EXCERPT PROVIDED –

* * * *

The mysterious September 3, 1993, Warranty Deed, together with the boundary survey based on it, appeared to encourage the Petitioners to contend that Kirk never had title to the narrow strip of upland property between the seawall and the mean high water line. Regardless whether he did, it is clear that the August 27, 1993, Warranty Deed met the requirements of Rules 18-21.007(1)(c) and 18-21.003(49).
It also is concluded that, since neither the State nor anyone else is claiming ownership of the narrow strip of upland property between the seawall and the mean high water line, Palmer has "sufficient title interest in uplands for the intended purpose," within the meaning of Florida Administrative Code Rule 18-21.003(3)(b).
Other Consent of Use Criteria.
Florida Administrative Code Rule 18-21.004 also provides in pertinent part:
The following management policies, standards, and criteria shall be used in determining whether to approve, approve with conditions or modifications, or deny all requests for activities on sovereign submerged lands.
General Proprietary
(a) For approval, all activities on sovereignty lands must be not contrary to the public interest, except for sales which must be in the public interest.
* * *
Resource Management
All sovereignty lands shall be considered single use lands and shall be managed primarily for the maintenance of essentially natural conditions, propagation of fish and wildlife, and traditional recreational uses such as fishing, boating,
and swimming. Compatible secondary purposes and uses which will not detract from or interfere with the primary purpose may be allowed.
Activities which would result in significant adverse impacts to sovereignty lands and associated resources shall not be approved unless there is no reasonable alternative and adequate mitigation is proposed.
* * *
(i) Activities on sovereignty lands shall be designed to minimize or eliminate adverse impacts on fish and wildlife habitat. Special attention and consideration shall be given to endangered and threatened species habitat.

* * * *

EXERCISE TASK –
Copy out the excerpt on upland title and consent of use criteria for sovereignty lands word for word, from its first line to its last. The material that comes next has no connection to the excerpt above.

* * * *

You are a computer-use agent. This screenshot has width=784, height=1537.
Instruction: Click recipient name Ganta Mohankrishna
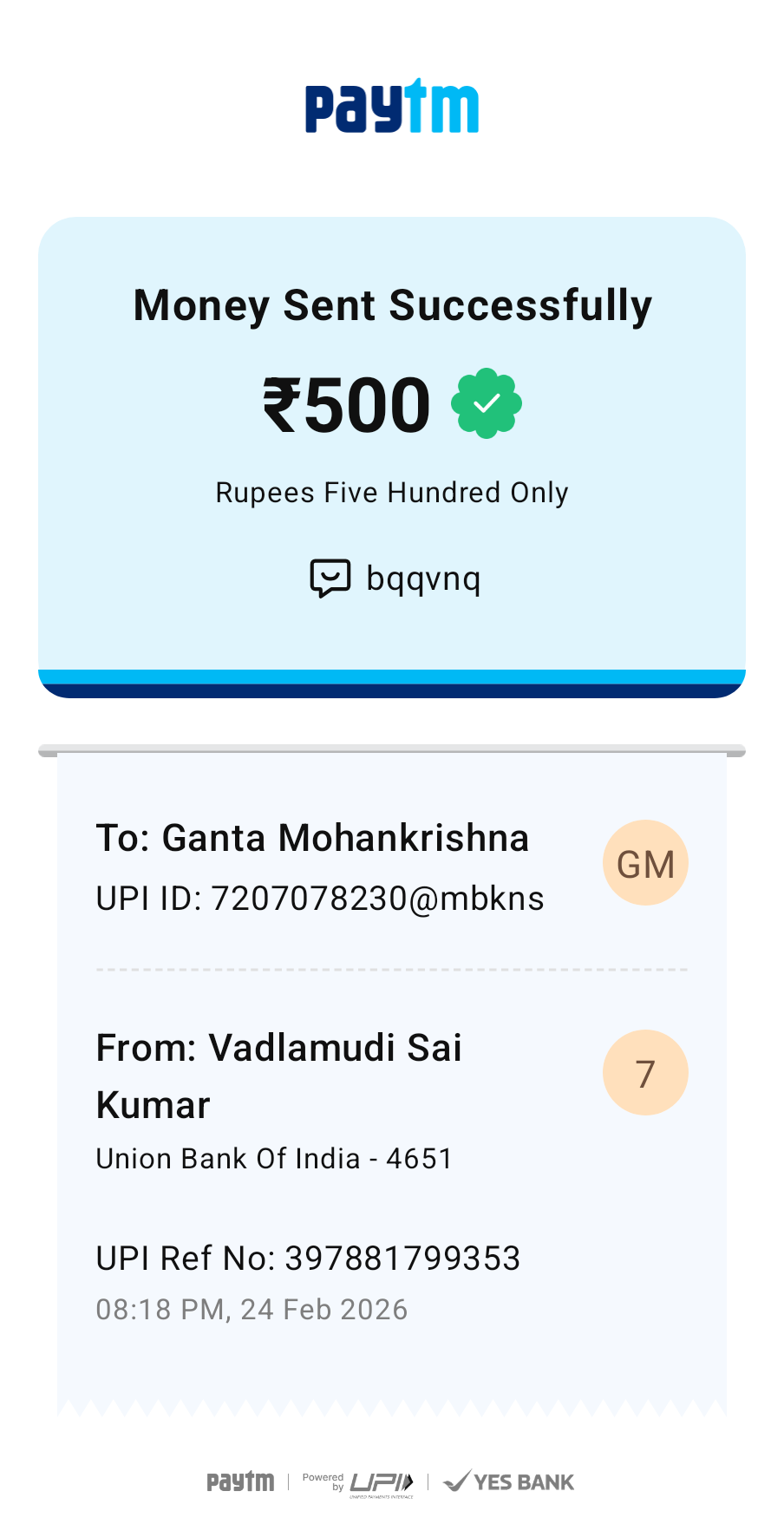(312, 838)
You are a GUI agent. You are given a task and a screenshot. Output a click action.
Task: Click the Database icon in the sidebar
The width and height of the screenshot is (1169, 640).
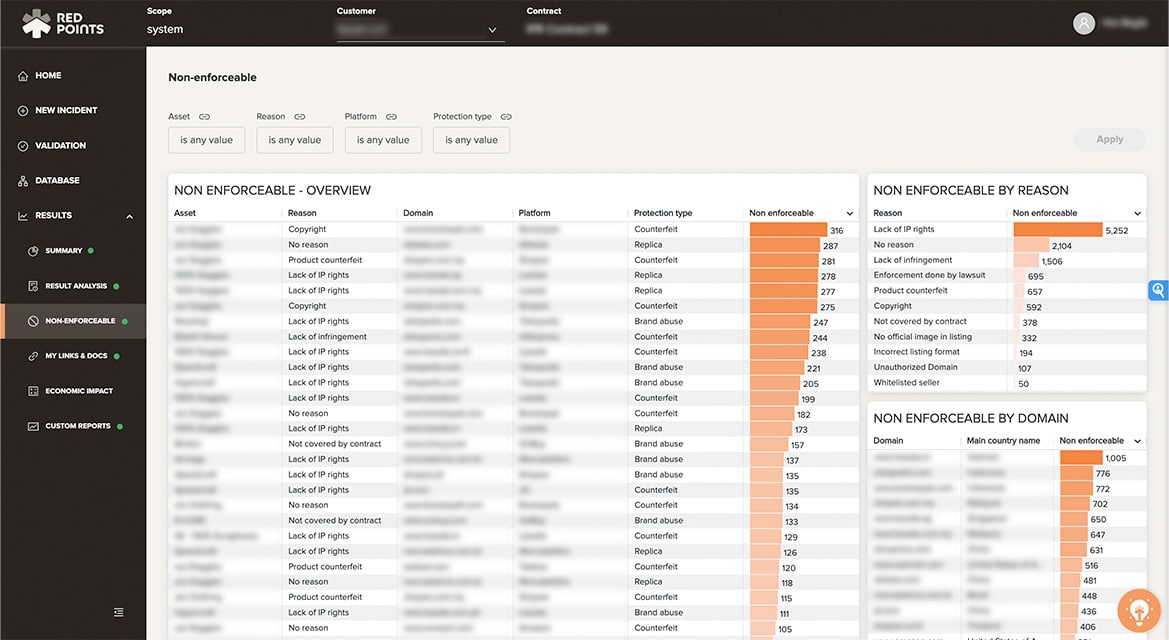[21, 180]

* * * *

CORRECT RESPONSE –
The mysterious September 3, 1993, Warranty Deed, together with the boundary survey based on it, appeared to encourage the Petitioners to contend that Kirk never had title to the narrow strip of upland property between the seawall and the mean high water line. Regardless whether he did, it is clear that the August 27, 1993, Warranty Deed met the requirements of Rules 18-21.007(1)(c) and 18-21.003(49).
It also is concluded that, since neither the State nor anyone else is claiming ownership of the narrow strip of upland property between the seawall and the mean high water line, Palmer has "sufficient title interest in uplands for the intended purpose," within the meaning of Florida Administrative Code Rule 18-21.003(3)(b).
Other Consent of Use Criteria.
Florida Administrative Code Rule 18-21.004 also provides in pertinent part:
The following management policies, standards, and criteria shall be used in determining whether to approve, approve with conditions or modifications, or deny all requests for activities on sovereign submerged lands.
General Proprietary
(a) For approval, all activities on sovereignty lands must be not contrary to the public interest, except for sales which must be in the public interest.
* * *
Resource Management
All sovereignty lands shall be considered single use lands and shall be managed primarily for the maintenance of essentially natural conditions, propagation of fish and wildlife, and traditional recreational uses such as fishing, boating,
and swimming. Compatible secondary purposes and uses which will not detract from or interfere with the primary purpose may be allowed.
Activities which would result in significant adverse impacts to sovereignty lands and associated resources shall not be approved unless there is no reasonable alternative and adequate mitigation is proposed.
* * *
(i) Activities on sovereignty lands shall be designed to minimize or eliminate adverse impacts on fish and wildlife habitat. Special attention and consideration shall be given to endangered and threatened species habitat.